To assist property owners and their agents to fulfil their legal obligations under Section 67 of the Property Practitioners Act (PPA), HouseCheck has introduced the IPCA Report – exclusively for sellers.
IPCA is an acronym for “Independent Property Condition Assessment” . IPCA has been especially designed by HouseCheck as a tool to assist property owners and their agents to comply with the PPA and fully disclose to potential buyers any serious defects on the property being sold and rented out.
Section 67 of the PPA, which is now a legal requirement since 1 February 2022 , states that a property practitioner (estate agent) must:
- Not accept a mandate unless the seller or lessor of the property has provided him or her with a fully completed and signed mandatory disclosure in the prescribed form; and
- Provide a copy of the completed mandatory disclosure form to a prospective purchaser or lessee who intends to make an offer for the purchase or lease of a property.
The PPA requires that the completed mandatory disclosure form, signed by all relevant parties, must be attached to any agreement for the sale or lease of a property. This disclosure must be an integral part of that agreement. Further, the PPA states that, if such a disclosure form was not completed, signed or attached, the agreement must be interpreted as if no defects or deficiencies of the property were disclosed to the purchaser.
The PPA says that a property practitioner who fails to comply with these legal requirements may be held liable by an affected consumer.
The HouseCheck IPCA report does not include details of minor or cosmetic defects and only documents observed Vital defects as explained below.

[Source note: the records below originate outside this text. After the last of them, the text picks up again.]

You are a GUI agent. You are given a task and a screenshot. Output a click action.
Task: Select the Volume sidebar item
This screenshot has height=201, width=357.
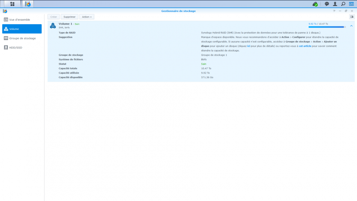click(22, 29)
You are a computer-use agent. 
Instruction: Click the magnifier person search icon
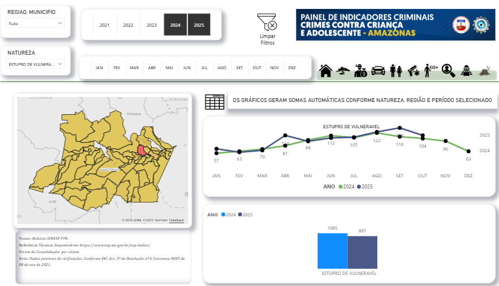(x=448, y=70)
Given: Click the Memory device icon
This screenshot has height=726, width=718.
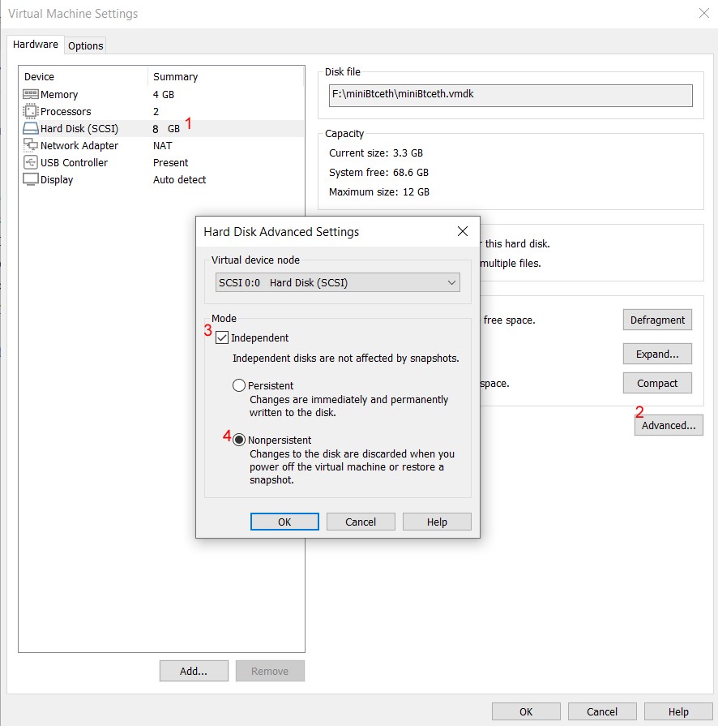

HouseCheck defines a “Vital defect” as a defect, significant damage, or non-compliance issue in a “critical component” which, in the opinion of the inspector, has the potential to:
- ·Pose a danger to human safety.
- ·Threaten the structural integrity of the structure inspected.
- ·Severely affect the functionality, or habitability of a structure, or core component of the structure.

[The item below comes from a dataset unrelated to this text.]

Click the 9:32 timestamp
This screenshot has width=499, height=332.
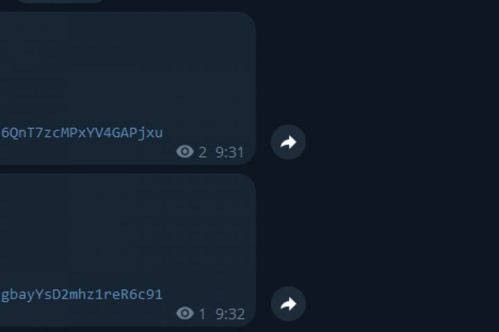coord(230,314)
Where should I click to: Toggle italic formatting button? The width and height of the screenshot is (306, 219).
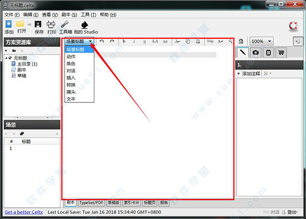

In the IPCA report, “Critical component” means a component, section, or installation in the inspected building on which the safety or design functionality of the building, section of the building, or item, or installation depends.
“Significant damage” means damage to an inspected building, section of the building, or item or service installed in the building, which materially affects the design functionality of the building, section of the building, item or service.
Cosmetic defects and/or minor damage are excluded from this definition of “Significant damage”.